The kinesin-13 family microtubule depolymerase MCAK associates with centromeres and growing microtubule ends, where it plays a role in correction of kinetochore–microtubule misattachments from prophase to anaphase. MCAK also localizes to spindle poles, where it is required for the assembly and dynamics of the mitotic spindle. MCAK localization at the centromere and its depolymerase activity are regulated by Aurora B (Andrews et al., 2004; Kline-Smith et al., 2004; Lan et al., 2004; Knowlton et al., 2006). In contrast, MCAK localization at the poles is regulated by Aurora A activity (Zhang et al., 2008). In Mio-depleted cells, we observed a reduction of MCAK localization at the poles, whereas MCAK’s centromeric localization appeared to be unaffected. Interference with MCAK activity specifically at centrosomes could partly explain the spindle assembly defects observed upon Mio depletion.

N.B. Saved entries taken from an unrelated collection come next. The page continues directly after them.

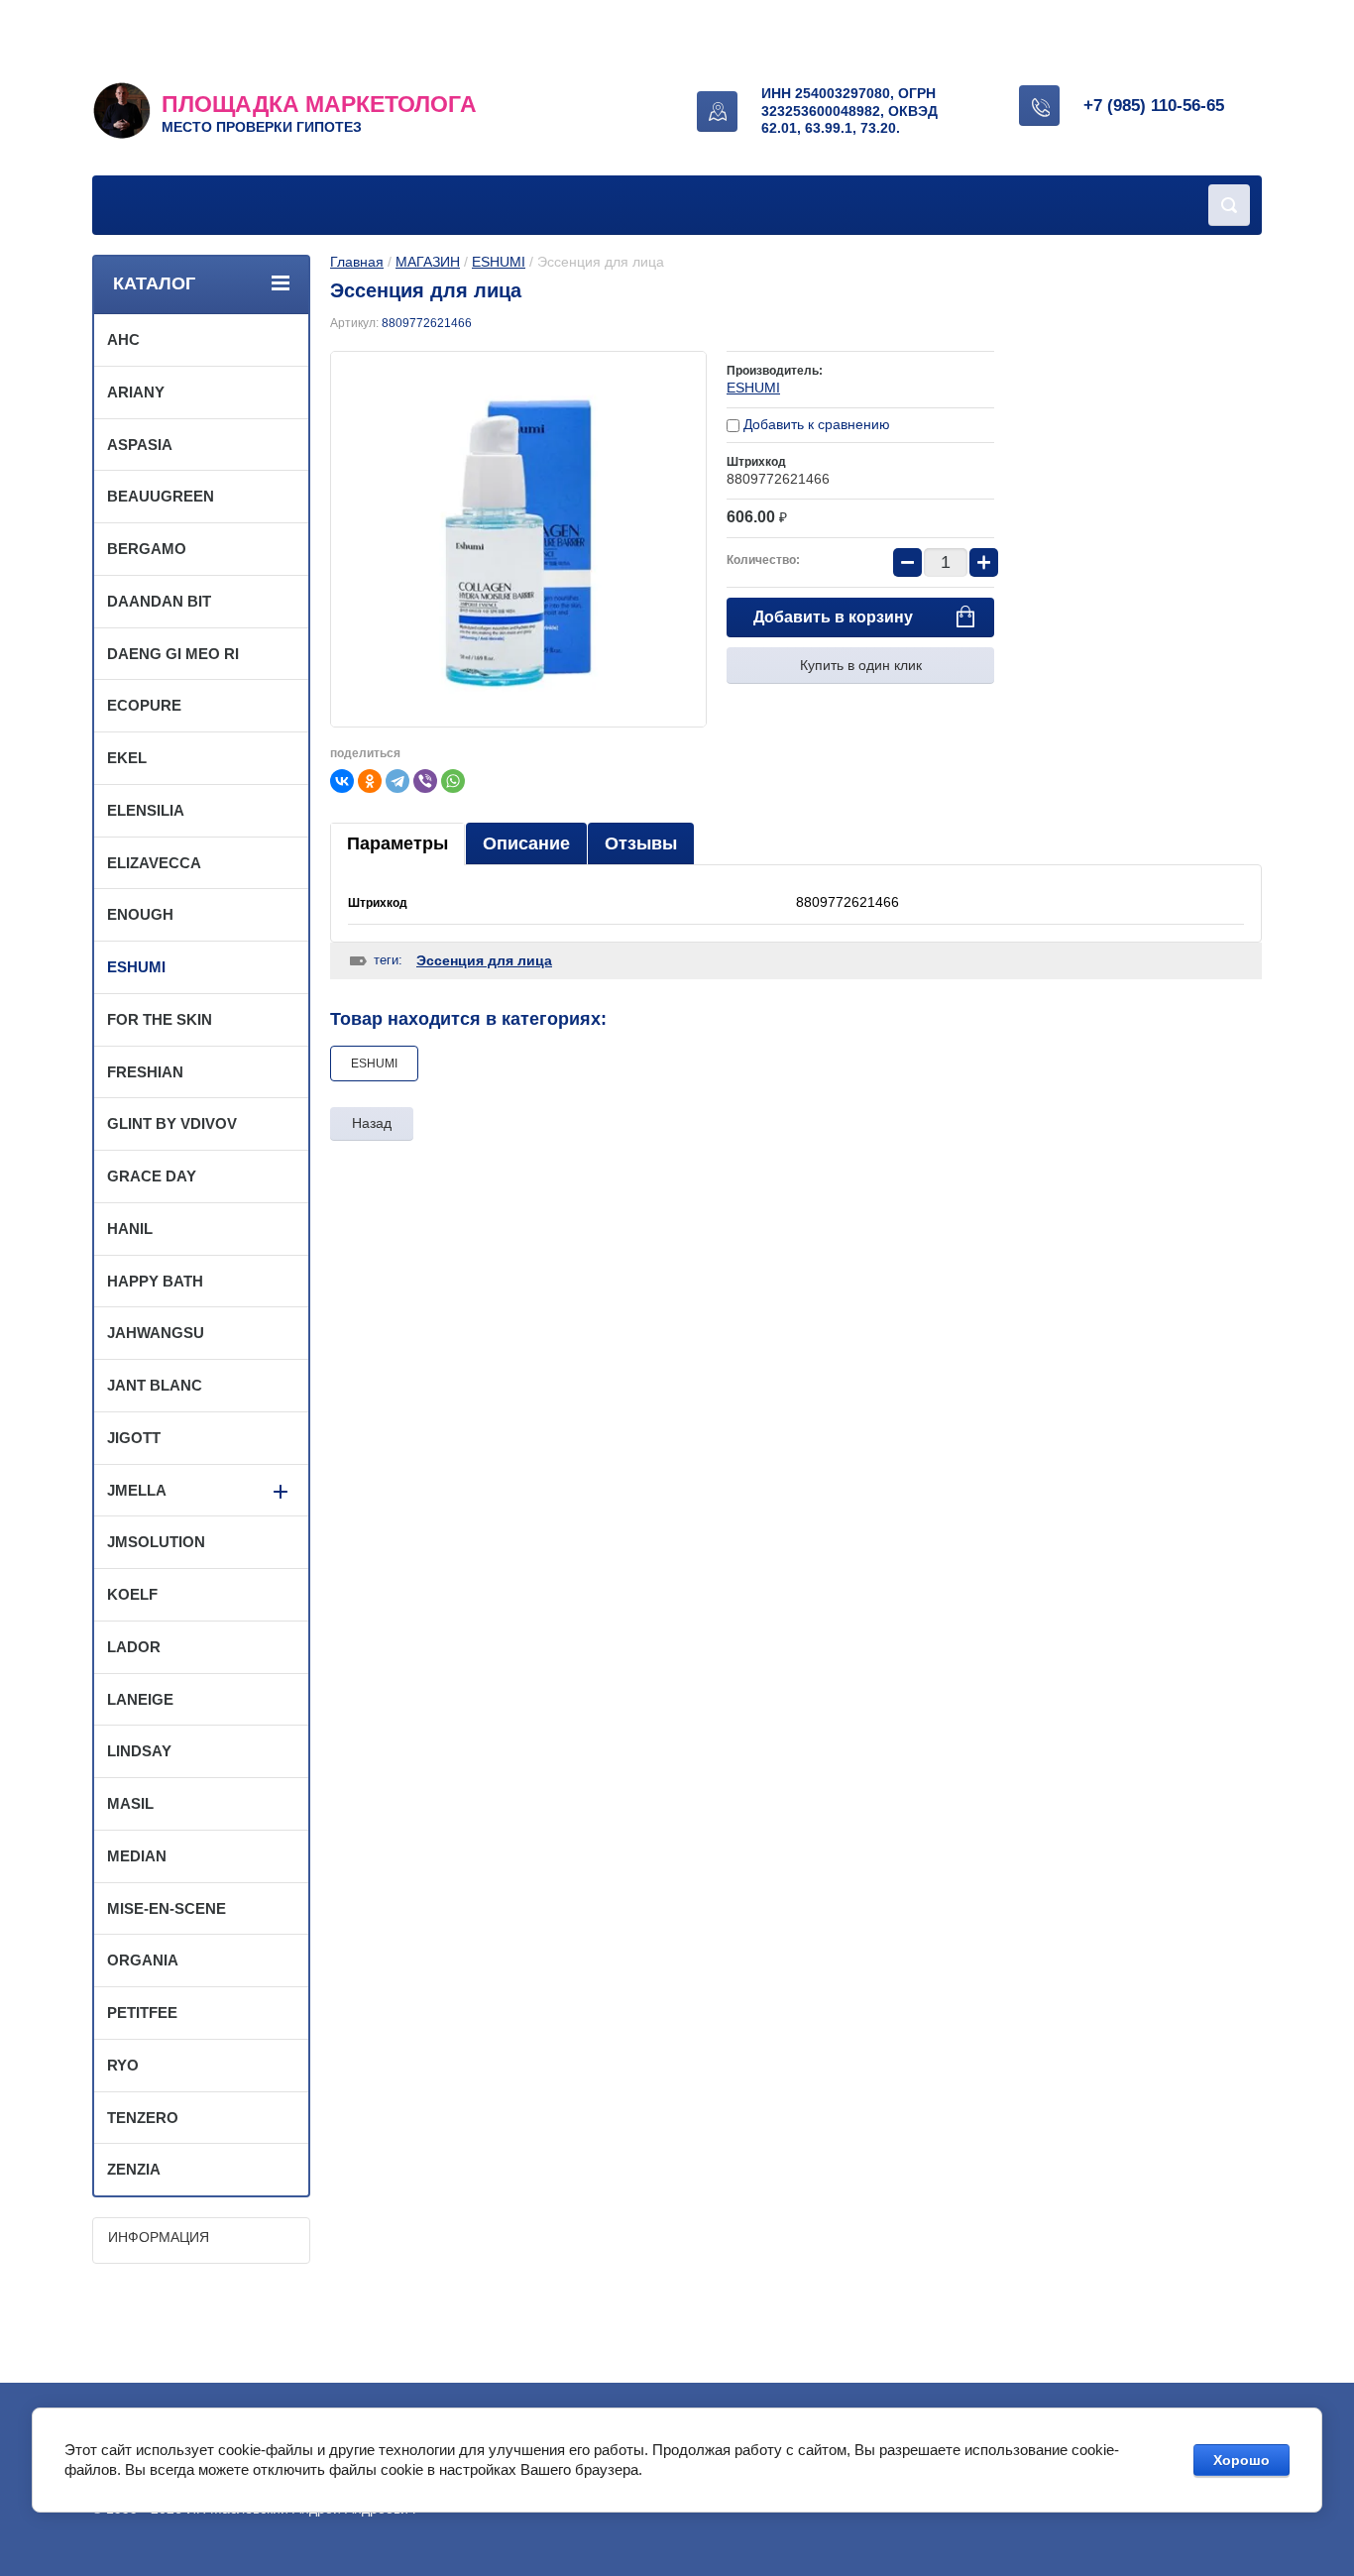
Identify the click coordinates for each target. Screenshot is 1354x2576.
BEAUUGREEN (160, 496)
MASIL (130, 1803)
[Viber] (425, 781)
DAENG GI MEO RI (173, 653)
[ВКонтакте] (342, 781)
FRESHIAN (145, 1072)
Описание (526, 843)
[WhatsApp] (453, 781)
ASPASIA (139, 444)
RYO (123, 2065)
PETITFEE (142, 2012)
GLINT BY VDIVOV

mTOR plays key roles in several cellular processes through interactions with other proteins to form mTOR complexes 1 and 2 (mTORC1/2). mTORC1 positively regulates cell growth, proliferation, and the cell cycle, whereas mTORC2 plays key roles in cell survival, metabolism, and actin organization (Laplante and Sabatini, 2009; Wang and Proud, 2011). Recent studies have suggested a link between mTORC1 and mitosis. mTORC1 complex components have been shown to associate with mitotic spindles in mouse oocytes (Kogasaka et al., 2013), and overexpression of mTORC1 results in impairment of spindle formation and aneuploidy (Astrinidis et al., 2006). In yeast, Aurora A promotes cell division during recovery from mTOR-mediated cell cycle arrest by driving spindle pole body recruitment of Polo (Hálová and Petersen, 2011), while at the same time overexpression of Plk1 increases the phosphorylation of mTORC1 substrates (Renner et al., 2010), suggesting the existence of a molecular and functional link between Plk1 mitotic kinase, mTOR signaling, and spindle formation.

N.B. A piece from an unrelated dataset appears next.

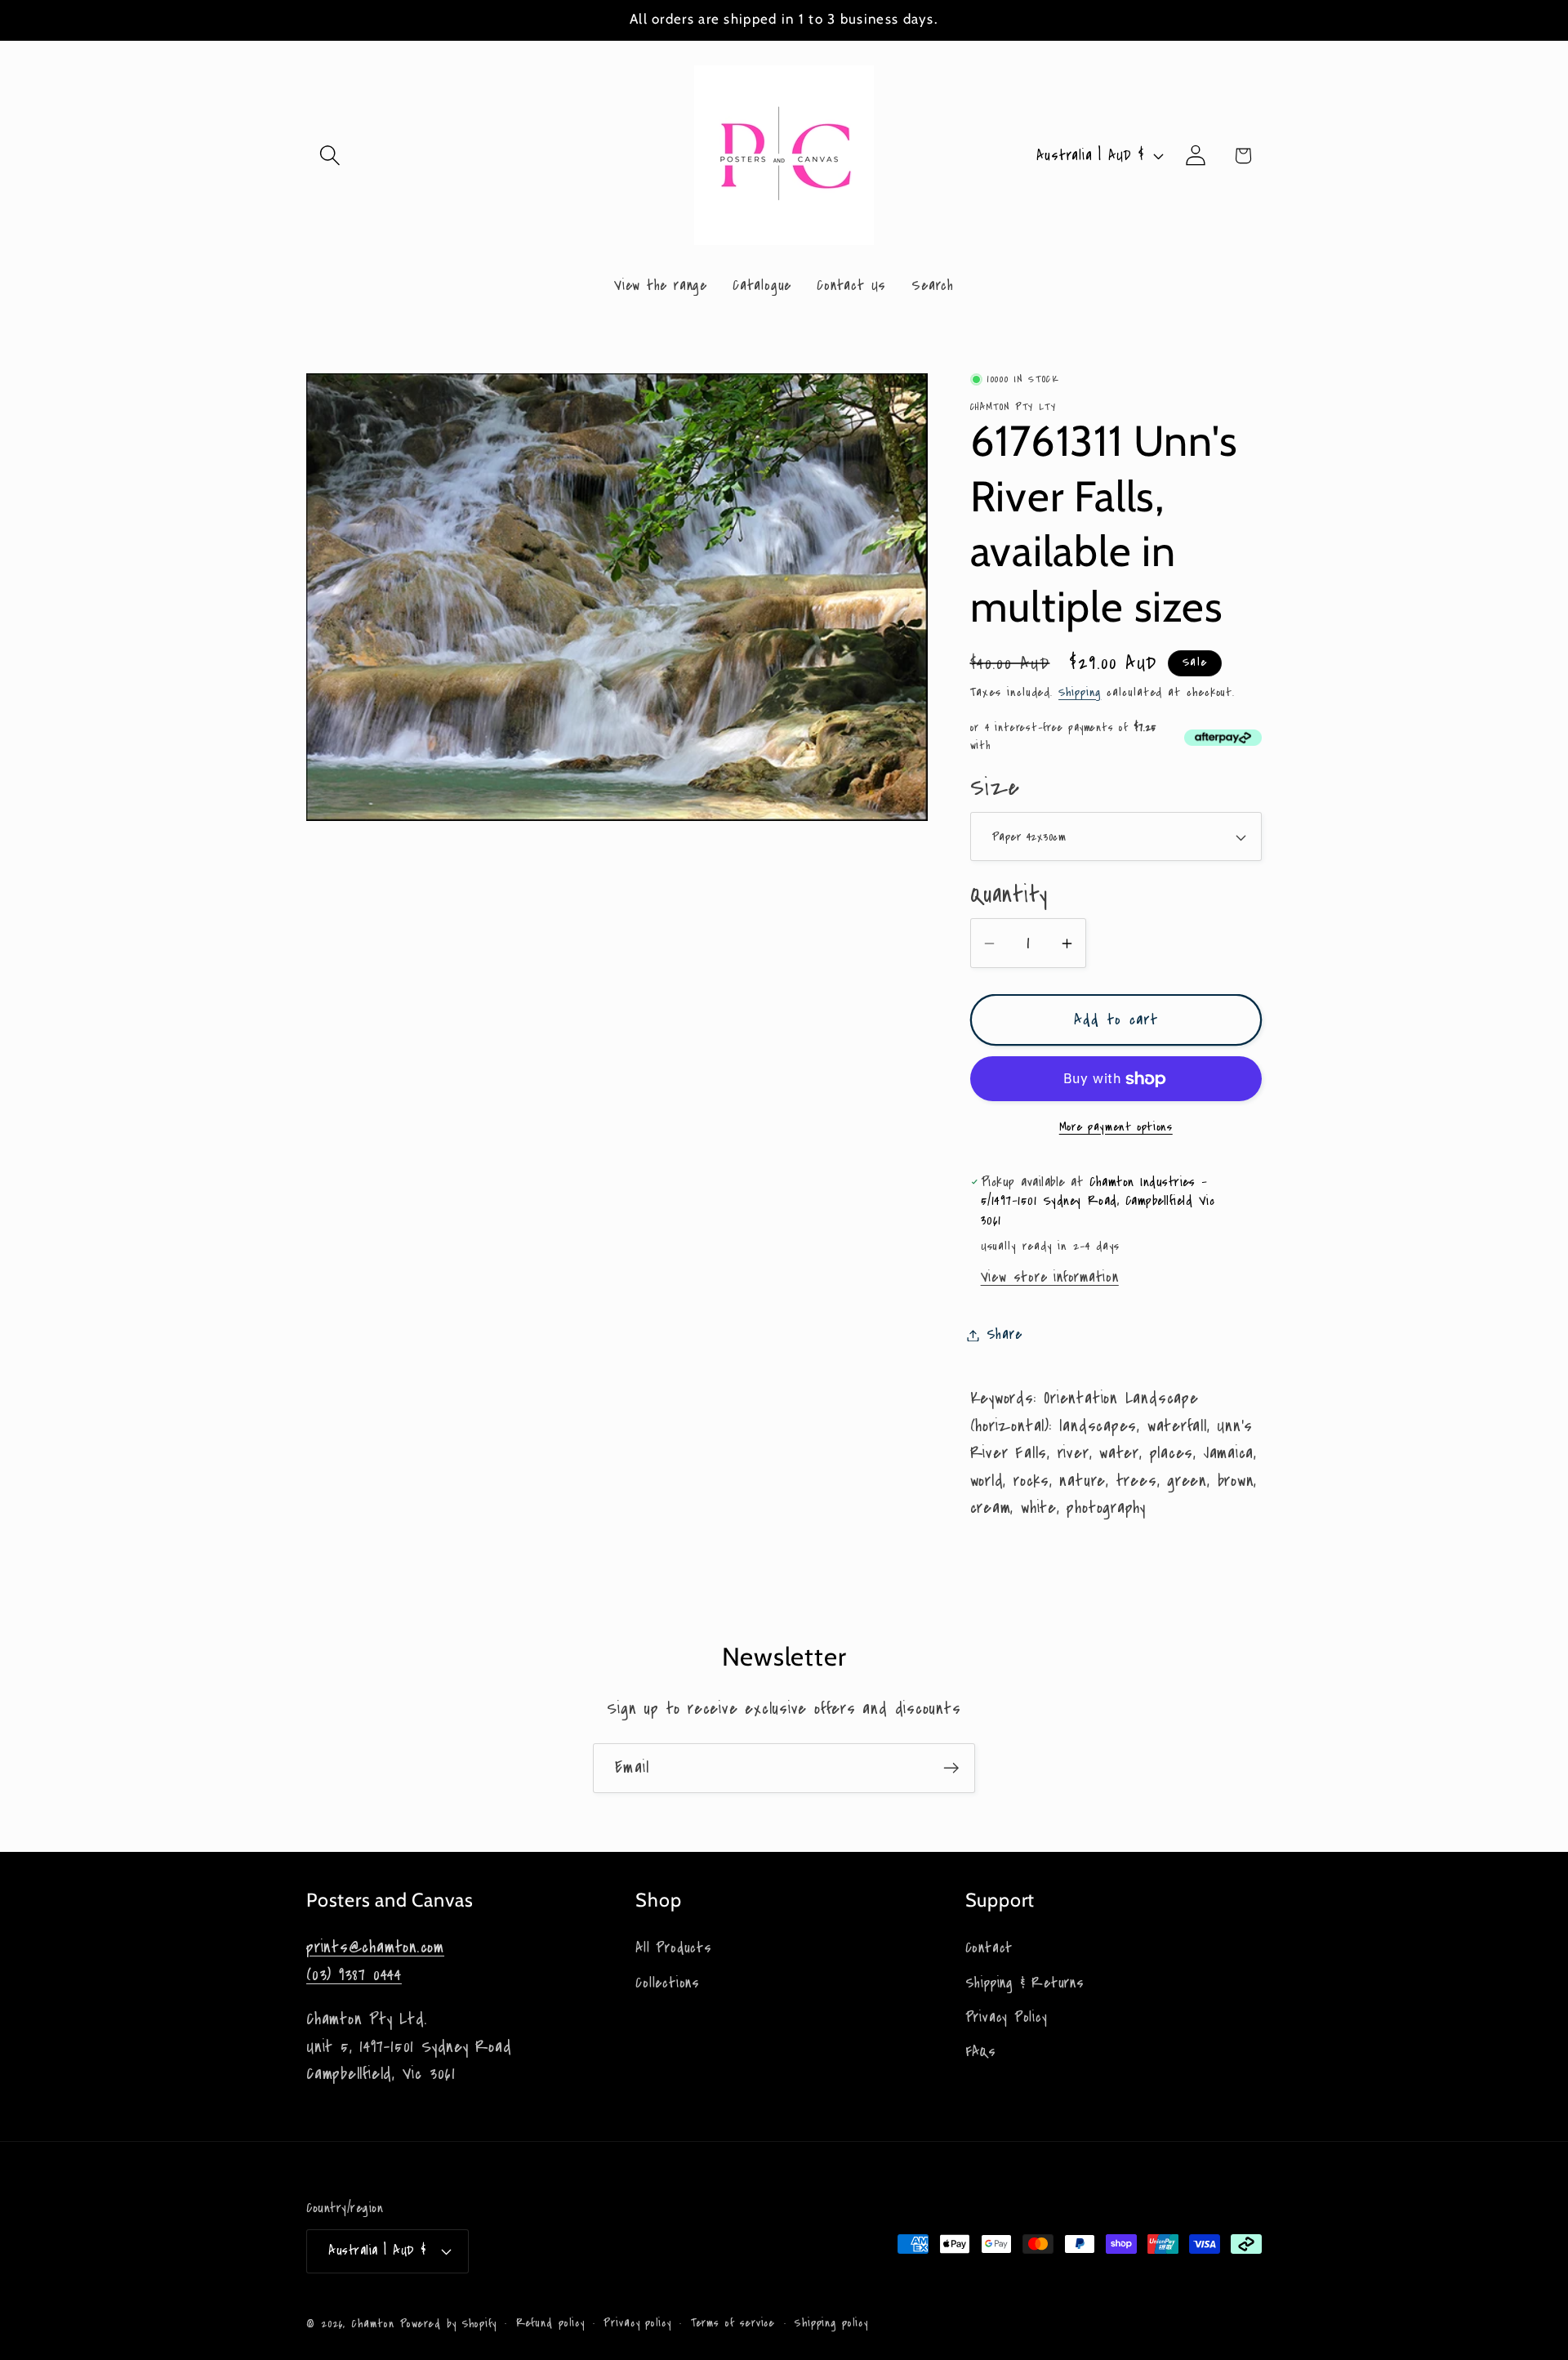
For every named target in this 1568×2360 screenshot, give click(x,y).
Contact (989, 1948)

Here, we show for the first time that mTORC1 is an important regulator of mitotic spindle assembly. Our results reveal a link between Mio and SEACAT/GATOR2 complex (Bar-Peled et al., 2013; Panchaud et al., 2013a) regulation of mTORC1 kinase and the spatiotemporal activation of Aurora A and Plk1 at centrosomes during mitosis. The function of Mio in the SEACAT/GATOR2 complex is not known. Although we have been unable to confirm any E3 enzymatic activity for purified Mio in vitro, the presence of a RING/PHD domain in Mio suggests that the protein might control the stability/interaction of key components of the mTOR signaling pathway. Indeed, the inability of Mio RING/PHD domain mutants to rescue mitotic progression suggests that the RING/PHD domain does play a role in Mio function during mitosis. Future studies will focus on the role of Mio in the SEACAT/GATOR2 complex and the mechanisms by which this complex links mTOR signaling to the regulation of Aurora A and Plk1 at mitotic centrosomes.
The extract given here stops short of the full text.